Modernize a Legacy Codebase with AI
The full path to taming an inherited codebase — understand it, document its architecture, pin its behavior with tests, then refactor, modernize, review, speed up, and ship it without breaking what works.
Overview
Modernizing a codebase you inherited is the opposite problem from building a new one: the code already works, people already depend on it, and the danger isn't a blank page — it's changing something you don't fully understand and breaking what was fine. This blueprint runs the brownfield path with that danger front of mind. First you understand the system and make its architecture explicit, then you pin the current behavior with tests so you have a safety net, and only then do you refactor, modernize the outdated patterns, review the changes, and address performance — before shipping with a rollback. It's deliberately not greenfield development: every step assumes existing code and existing users. Each stage is a NewPrompt playbook you can run on its own; together they turn an intimidating inheritance into a system you can change with confidence. You make the judgment calls; the blueprint keeps the work in the order that doesn't break production.
The journey
Each stage runs a NewPrompt playbook, with a supporting resource and tool. Work them in order — the output of each stage feeds the next.
-
Understand the codebase
Before changing anything, build a mental model of the system you inherited — what it does, how it's organized, where the important logic lives. You can't safely modernize what you don't understand.
Outcome A working mental model of the existing system.
-
Make the architecture explicit
Reverse-engineer and document the current architecture — the boundaries, the data flow, the decisions baked in — so the modernization works from a clear picture instead of a guess about how it all fits.
Outcome The existing architecture reviewed and documented.
-
Pin the behavior with tests
Before you touch the code, build a test safety net that captures what it does now — so when you start changing things, a break shows up as a failing test instead of a production incident.
Outcome Tests that pin current behavior before any change.
-
Refactor safely
With the safety net in place, improve the structure without changing behavior — untangle the parts that fight you, one safe step at a time, leaning on the tests to prove nothing broke.
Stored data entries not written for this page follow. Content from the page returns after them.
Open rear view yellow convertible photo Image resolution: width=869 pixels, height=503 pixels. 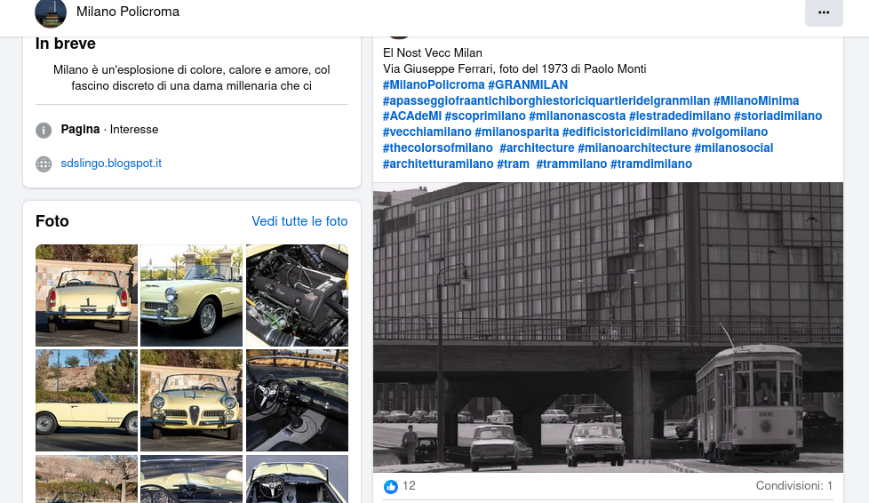tap(86, 295)
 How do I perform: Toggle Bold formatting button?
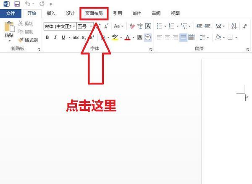(47, 37)
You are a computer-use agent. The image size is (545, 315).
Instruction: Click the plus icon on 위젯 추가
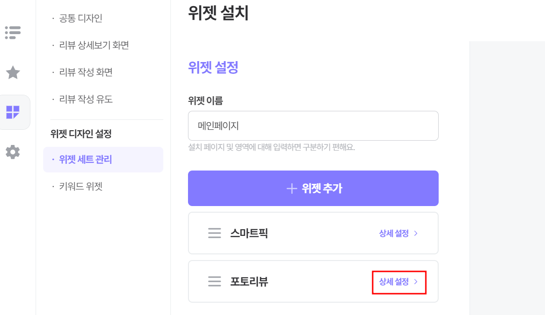click(291, 189)
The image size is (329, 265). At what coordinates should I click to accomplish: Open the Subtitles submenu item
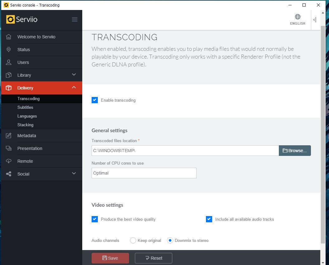pos(25,107)
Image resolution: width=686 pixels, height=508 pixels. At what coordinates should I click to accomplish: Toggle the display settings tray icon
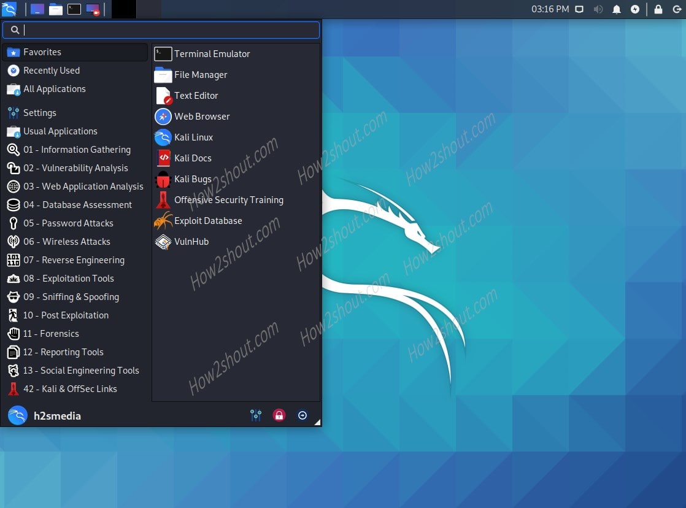point(577,9)
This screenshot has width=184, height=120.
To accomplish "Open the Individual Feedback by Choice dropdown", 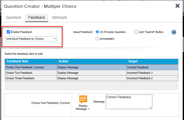I will click(31, 39).
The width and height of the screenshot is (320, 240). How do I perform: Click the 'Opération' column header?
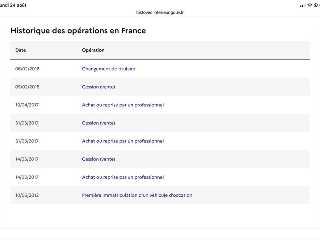93,50
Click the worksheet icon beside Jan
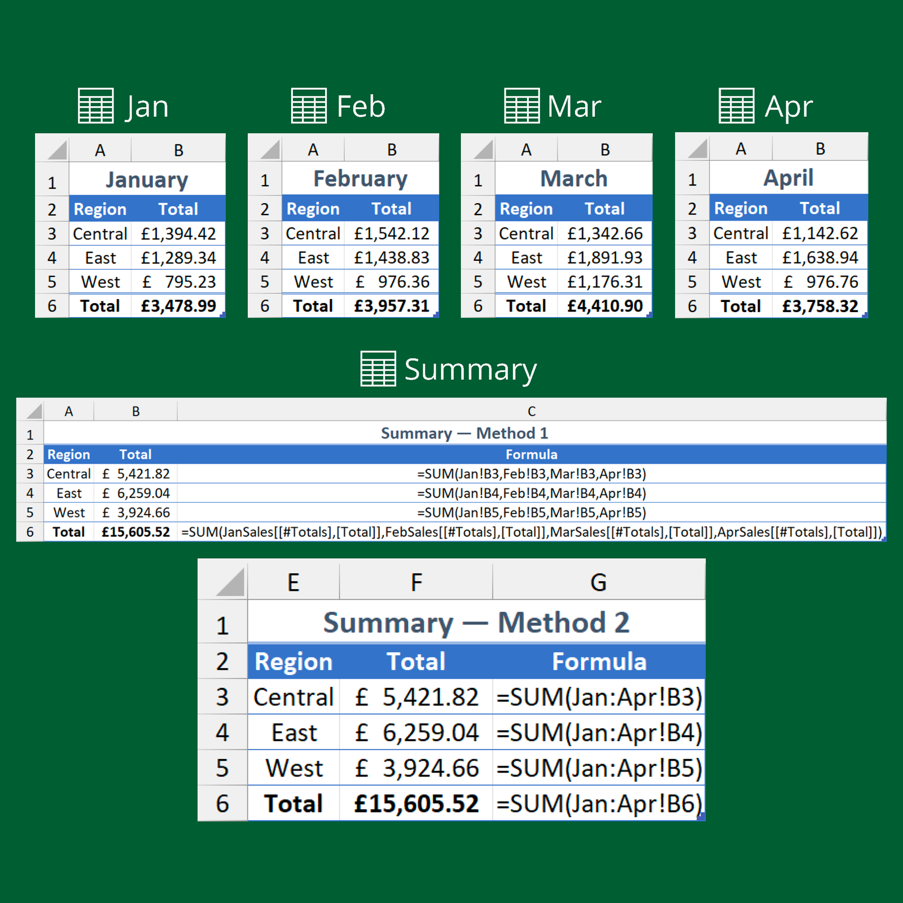Viewport: 903px width, 903px height. pos(96,106)
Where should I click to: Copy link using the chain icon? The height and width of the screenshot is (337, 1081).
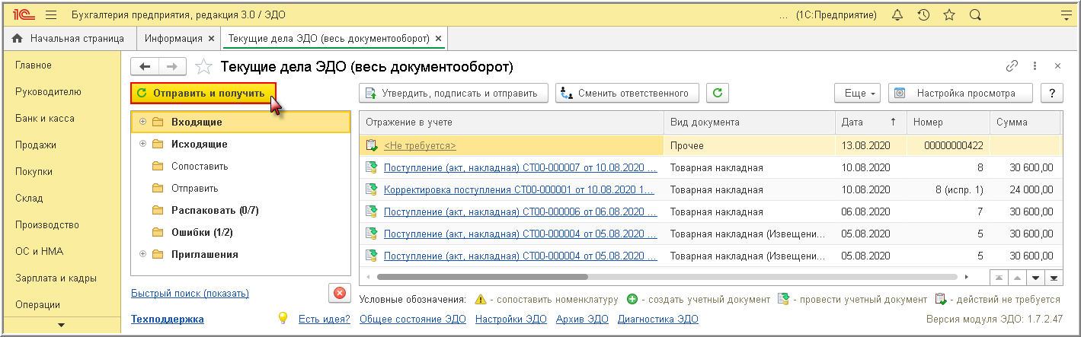(1012, 66)
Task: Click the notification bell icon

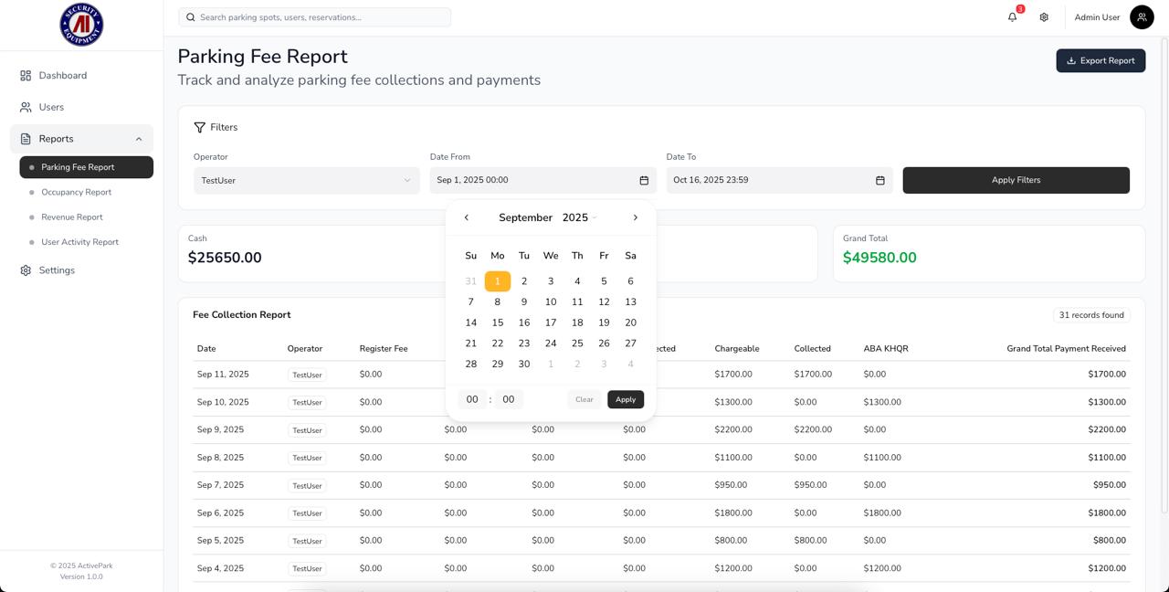Action: (1012, 16)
Outcome Cleaner structure with behavior held constant.
-
Modernize the code
Bring the outdated patterns current — old idioms, deprecated APIs, the conventions that have moved on — so the codebase is something the team wants to work in, not around.
Outcome Outdated patterns brought up to current practice.
-
Review the changes
Run the modernized code past a review lens — correctness, design, and the regressions a big change invites — so the improvement is real and not a fresh layer of debt.
Outcome The changes reviewed for correctness and design.
-
Address performance
Now that the code is clean, find and fix the real hotspots — measured, not guessed — so modernization also leaves the system faster where it counts, not just tidier.
Outcome Measured hotspots fixed, not guessed-at ones.
-
Ship the modernized code
Release the modernized system the careful way — readiness checked, rollback planned, monitoring in place — because shipping changes to code people already depend on is exactly when a rollback path earns its keep.
Outcome The modernized code shipped with a rollback path.
Expected outcome
A legacy codebase you can change with confidence — understood, its architecture documented, its behavior pinned by tests, then refactored, modernized, reviewed, sped up, and shipped with a rollback — an inherited system brought current without breaking the users who already depend on it.